A twice-divorced man wants his children and partner to be together at family occasions. Mariella Frostrup says a harmoniously blended family is something that needs to be worked at
The dilemma I have two ex-wives: two children with one, and another child with the other. I see my children all the time, have never missed child support payments, attend events and help as much as I can. My relationship with my second ex is strong, but not with my first. I’ve recently begun a new relationship with someone who has a young son. I am really happy and treat him as my own. I completely love them both and think I am finally content. She has met my children although we have not stated we are partners. My second ex is happy for me. My first ex, however, has banned me from going anywhere with my new partner when I have the older two children. It has meant we have missed family events and my partner doesn’t get to know my older children. If I try to stand up to my first ex she becomes abusive and brings up our break-up, which was more than seven years ago. I don’t know what to do. If I put my new partner first I get accused of neglect; if I play nice with my first ex she takes advantage.
Mariella replies That’s quite a lot about you. I do, however, appreciate irrepressible optimism. And your assertion that you have now, finally, found the woman who will make you content is certainly that. You’re not alone in your struggle to create harmony between family left behind and those you move on to. It’s an increasingly necessary life skill as longer lifespans and the hunt for personal happiness takes its toll.
You may be a pioneer of this new phenomenon, but your quest for a companion who will make you feel good, coupled with support from all those you’ve lingered with along the way, isn’t inspiring my sympathy. Instead, with you putting “I think” in sentences about this new relationship’s potential I find myself lurching toward your first ex-wife’s corner.
It’s not that you should be held to ransom for past mistakes: of course that does none of us any good, but it could be that she has less conviction about the lasting potential of what’s heading to be marriage number three than you do. The benefit of hindsight is a valuable gift. Judging by your allusion to dates you’ve managed two wives and three children in less than a decade. No wonder your first incumbent has little confidence that this latest fancy will be any more of a permanent fixture than she or her replacement were.
Putting children through the turmoil of embracing new partners is unavoidable, but it’s often prematurely demanded to assuage a parent’s guilt. That’s why far from being included in the auditioning process it’s better in most cases that the relationship is firmly cemented before you reinvent “family occasions” to include new arrivals.
You say you’ve started seeing this woman recently and I’m curious as to how “recently” you mean. The enthusiasm to introduce new lovers to friends and wider family is a perfectly natural impulse, but when it comes to kids a more cautious approach is preferable. So why don’t you make the most of this enjoyable liaison and also of the precious time you have with your own children without trying to create a Kardashian family clan?

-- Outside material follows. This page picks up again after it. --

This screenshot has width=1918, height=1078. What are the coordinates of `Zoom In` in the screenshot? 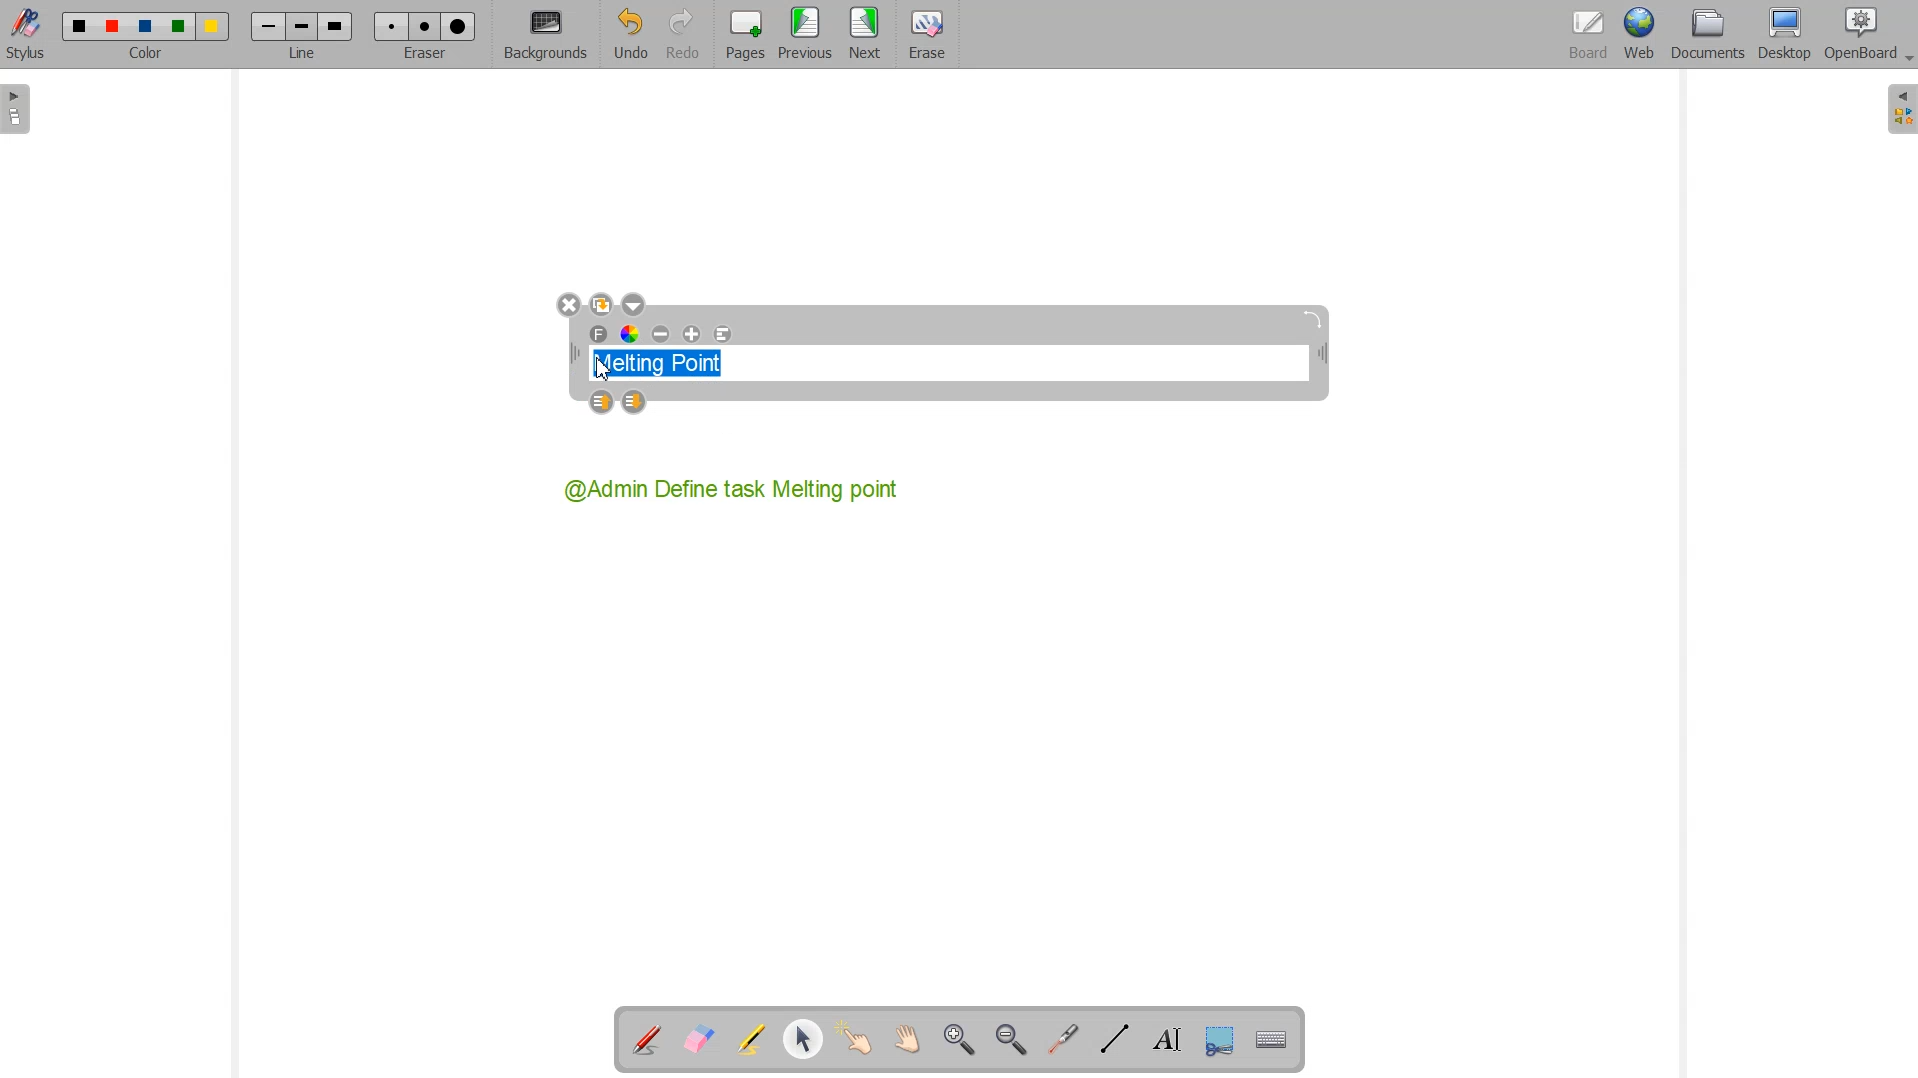 It's located at (961, 1040).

You say you “help” with your children “when you can” – a luxury not many parents enjoy – and I can’t shake off a suspicion that you’re pretty focused on you. Look at all the “I”s in your email, for starters. So how many potential stepmothers do you expect your children to meet and get to know? Does ex-wife number one get on with ex-wife number two? And does your love for the latest youngster caught in the slipstream transcend what you feel for the child’s mother? In other words is your current devotion to the boy likely to continue if you and this latest squeeze split up?

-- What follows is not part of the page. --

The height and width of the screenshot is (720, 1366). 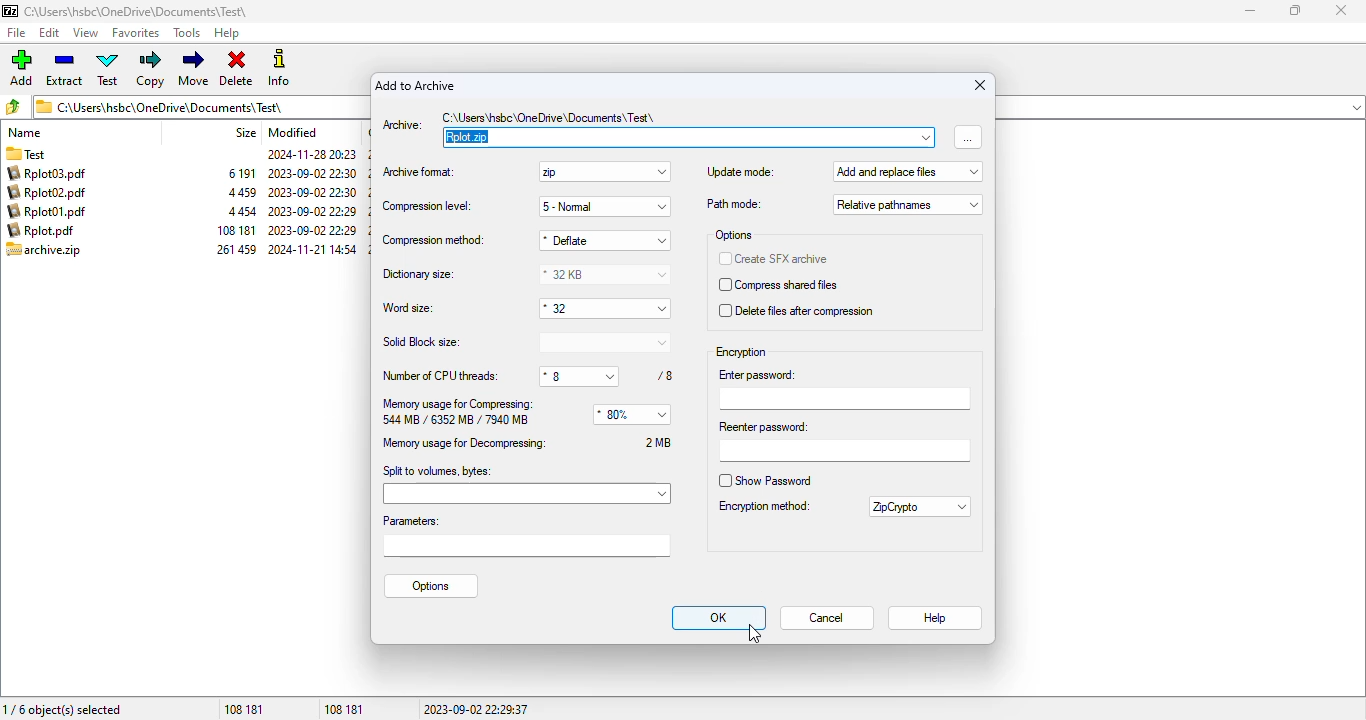 I want to click on modified date and time, so click(x=312, y=203).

The thing about having children is that for as long as they are dependent and vulnerable you can’t reasonably expect to freely follow your heart. Their feelings and indeed their basic human rights must also provide a point of reference. I’m not against you dating, or eternally questing for Mrs Right, but is it absolutely necessary to envelop the children quite so swiftly into the newest family fold?
Choices have repercussions and learning to live with the outcome of your decisions is as important as striving for personal fulfilment. Trying to get three women and four children to sing “Kumbaya” for your pleasure seems a pretty selfish demand.
A harmoniously blended family isn’t your automatic right. Like everything else in life it’s something you have to work for. Your first ex-wife may be unforgiving and guilty of wilfully obstructive behaviour, but you’d be surprised how much you could improve understanding between you simply by changing tack. Listening and understanding, and taking responsibility for the emotional scars you’ve created, will serve you far better than just expecting others to hop to your tune.